Mobile Manipulation Extensions

For mobile tasks, the toolset is expanded to include robust state estimation (using LiDAR–Inertial Odometry), active perception (e.g., look around, remember object location), and dual-mode locomotion (global navigation and fine-grained nudging). This enables the agent to successfully execute multi-stage, long-horizon tasks, such as transport and exploration, across large workspaces. By effectively programming and coordinating these diverse, high-quality modules, Maestro successfully fuses the semantic intelligence of VLMs with the precision of specialized robotics—a combination essential for achieving superior zero-shot generalization.

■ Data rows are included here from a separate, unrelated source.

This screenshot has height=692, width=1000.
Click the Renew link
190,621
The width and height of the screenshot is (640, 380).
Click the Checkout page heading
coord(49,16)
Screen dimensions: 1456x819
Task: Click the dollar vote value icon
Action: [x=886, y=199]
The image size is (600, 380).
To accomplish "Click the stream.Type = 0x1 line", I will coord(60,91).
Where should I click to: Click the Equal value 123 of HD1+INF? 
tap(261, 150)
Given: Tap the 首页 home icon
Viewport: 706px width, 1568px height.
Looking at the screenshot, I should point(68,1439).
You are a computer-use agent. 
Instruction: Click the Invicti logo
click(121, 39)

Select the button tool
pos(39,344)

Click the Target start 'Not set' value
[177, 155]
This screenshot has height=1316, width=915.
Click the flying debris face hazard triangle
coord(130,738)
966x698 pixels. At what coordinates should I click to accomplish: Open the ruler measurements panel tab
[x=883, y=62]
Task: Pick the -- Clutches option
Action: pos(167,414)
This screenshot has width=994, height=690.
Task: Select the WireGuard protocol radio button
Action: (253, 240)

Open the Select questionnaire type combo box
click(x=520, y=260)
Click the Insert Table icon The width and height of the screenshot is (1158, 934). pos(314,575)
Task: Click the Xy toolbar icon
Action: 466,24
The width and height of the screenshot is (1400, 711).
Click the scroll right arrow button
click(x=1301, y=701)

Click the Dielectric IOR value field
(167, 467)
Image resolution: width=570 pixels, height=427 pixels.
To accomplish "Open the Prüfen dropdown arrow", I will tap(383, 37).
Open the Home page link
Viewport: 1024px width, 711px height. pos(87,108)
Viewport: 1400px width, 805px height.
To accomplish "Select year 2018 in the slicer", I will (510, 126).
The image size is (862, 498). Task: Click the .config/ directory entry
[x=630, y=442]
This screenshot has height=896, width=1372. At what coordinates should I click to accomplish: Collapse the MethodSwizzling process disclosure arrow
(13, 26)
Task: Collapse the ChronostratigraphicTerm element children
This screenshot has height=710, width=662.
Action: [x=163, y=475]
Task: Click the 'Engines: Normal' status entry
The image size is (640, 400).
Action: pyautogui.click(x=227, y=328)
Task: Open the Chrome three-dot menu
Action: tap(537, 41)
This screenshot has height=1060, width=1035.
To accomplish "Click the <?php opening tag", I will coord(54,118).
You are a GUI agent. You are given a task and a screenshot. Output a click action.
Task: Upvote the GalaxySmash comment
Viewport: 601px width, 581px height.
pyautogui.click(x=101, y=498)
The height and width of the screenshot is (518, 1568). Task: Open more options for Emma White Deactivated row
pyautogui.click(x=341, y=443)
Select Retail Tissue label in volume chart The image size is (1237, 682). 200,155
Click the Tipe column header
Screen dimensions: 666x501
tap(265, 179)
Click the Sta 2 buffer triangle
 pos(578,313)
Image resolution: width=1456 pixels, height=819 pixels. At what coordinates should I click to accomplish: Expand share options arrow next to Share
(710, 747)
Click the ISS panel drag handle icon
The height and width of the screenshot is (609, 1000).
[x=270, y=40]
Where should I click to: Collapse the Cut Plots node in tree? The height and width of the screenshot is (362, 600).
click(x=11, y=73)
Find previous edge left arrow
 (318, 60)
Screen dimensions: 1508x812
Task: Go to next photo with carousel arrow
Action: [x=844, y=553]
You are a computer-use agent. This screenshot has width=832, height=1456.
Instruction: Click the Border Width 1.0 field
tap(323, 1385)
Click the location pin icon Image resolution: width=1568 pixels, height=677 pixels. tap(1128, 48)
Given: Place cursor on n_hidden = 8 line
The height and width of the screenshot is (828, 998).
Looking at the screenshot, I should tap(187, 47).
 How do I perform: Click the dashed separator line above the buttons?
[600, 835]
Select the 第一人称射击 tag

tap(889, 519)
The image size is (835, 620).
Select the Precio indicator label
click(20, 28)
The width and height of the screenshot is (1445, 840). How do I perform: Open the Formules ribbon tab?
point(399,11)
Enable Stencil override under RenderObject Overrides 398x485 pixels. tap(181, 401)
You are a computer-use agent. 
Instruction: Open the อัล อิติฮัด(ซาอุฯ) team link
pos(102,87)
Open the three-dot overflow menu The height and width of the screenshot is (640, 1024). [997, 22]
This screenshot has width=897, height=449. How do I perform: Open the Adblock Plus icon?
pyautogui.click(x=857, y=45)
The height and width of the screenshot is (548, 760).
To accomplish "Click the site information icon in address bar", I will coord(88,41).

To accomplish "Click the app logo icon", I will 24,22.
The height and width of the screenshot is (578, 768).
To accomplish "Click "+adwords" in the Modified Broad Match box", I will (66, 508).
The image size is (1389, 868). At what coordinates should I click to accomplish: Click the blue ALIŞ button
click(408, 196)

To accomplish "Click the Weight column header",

Our evaluation protocol is designed for systematic experimentation, adopting the STAR-Gen taxonomy of generalization for robot manipulation. STAR-Gen formalizes testing by creating systematic perturbations relative to a base task. We leverage the STAR-Gen scenario generation tool, prompting Gemini to generate diverse task instances across four key axes: visual changes to task-relevant objects, changes to object poses, changes to action verbs requiring new behavior, and introducing entirely new manipulated objects, This approach ensures that every trial differs substantially and meaningfully from the rest, capturing realistic in-the-wild diversity and providing a rigorous test of Maestro's robustness and adaptability. The table below presents the experimental setup and results comparison for each task trial.

To ensure systematic evaluation, we adopted the STAR-Gen taxonomy of generalization to create five diverse, meaningful task perturbations for each challenge axis, measuring system performance using a task progress score rubric across tabletop (Franka Panda) and mobile (Unitree Go2-W with AgileX PiPER) robot embodiments.

Maestro substantially outperforms all VLA and CaP baselines across challenging manipulation tasks. This success stems from combining the VLM's high-level semantic reasoning with specialized tools for low-level execution precision; while VLA models struggle with out-of-distribution scenarios (like articulated objects) and lack memory, Maestro remains robust and adaptable.

For mobile manipulation, Maestro successfully executes complex, long-horizon tasks across four challenge axes. Performance on long-horizon tasks is bolstered by a cached semantic map for persistent object tracking, though failures occasionally occur due to low-level issues like inaccurate depth or invalid grasp poses. In contrast, active exploration and object affordance reasoning benefit greatly from multi-view replanning and precise keypoint selection, leading to high success rates.

Maestro achieves improved efficiency and performance through the integrated use of a VLM and VLA tool module. The VLM leverages its sophisticated reasoning capability to interpret complex user instructions and provide detailed, accurate observational reasoning. The VLA functions as a fast and powerful "muscle," quickly completing simple, well-trained subtasks such as pick and place. This strategic division of labor allows the Maestro+VLA system to execute complex commands both quickly and accurately.